This June, Greenland Guidance joined the annual maintenance of weather stations high up on the Greenland ice sheet. One major difference with instrument maintenance closer to the ice sheet margin is that equipment in the interior of the ice sheet gradually gets buried by snow. In the higher parts melt is rare, and more snow accumulates in a year than that it melts. At low elevations summer melting is abundant, ablating winter snow and several meters of the underlying ice. Ice dynamics take care of the ice mass transfer from high to low elevations – otherwise the ice sheet would get taller and steeper each year.
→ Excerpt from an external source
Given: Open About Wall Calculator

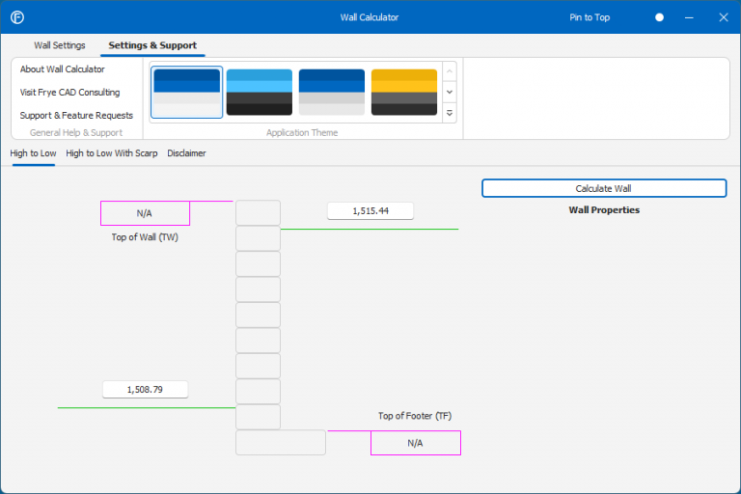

A downside to working in the accumulation area is that one needs to shovel snow pits of 3 m deep to retrieve buried equipment, which is particularly challenging given the thin air at 2-3 km above sea level. Also travel distances are larger between the science site and the airport where you start the day, meaning that there is a larger chance of running into adverse weather delaying the operation. On the other hand the work can be done by a fixed-wing aircraft equipped with skis, as opposed to the helicopters required to land in low-elevation, uneven, or even crevassed terrain. These airplanes don’t worry as much about weather conditions as helicopters do. And they can carry a lot of equipment.
Not hampered by cloudy or windy conditions, we visited five measurement sites of the Greenland Climate Network (GC-Net) by Kenn Borek Air Twin Otter in six days. This year is the first year that GC-Net maintenance is done by the Geological Survey of Denmark and Greenland (GEUS). The network recently changed hands. The GC-Net got established by the Cooperative Institute for Research in Environmental Sciences (CIRES) in Boulder (US) in the 1990s and has since delivered large amounts of important climate data, contributing to many scientific studies and climate reports. Professor Konrad Steffen was a central person in all this, pushing the benefit of these measurements to climate science to great heights.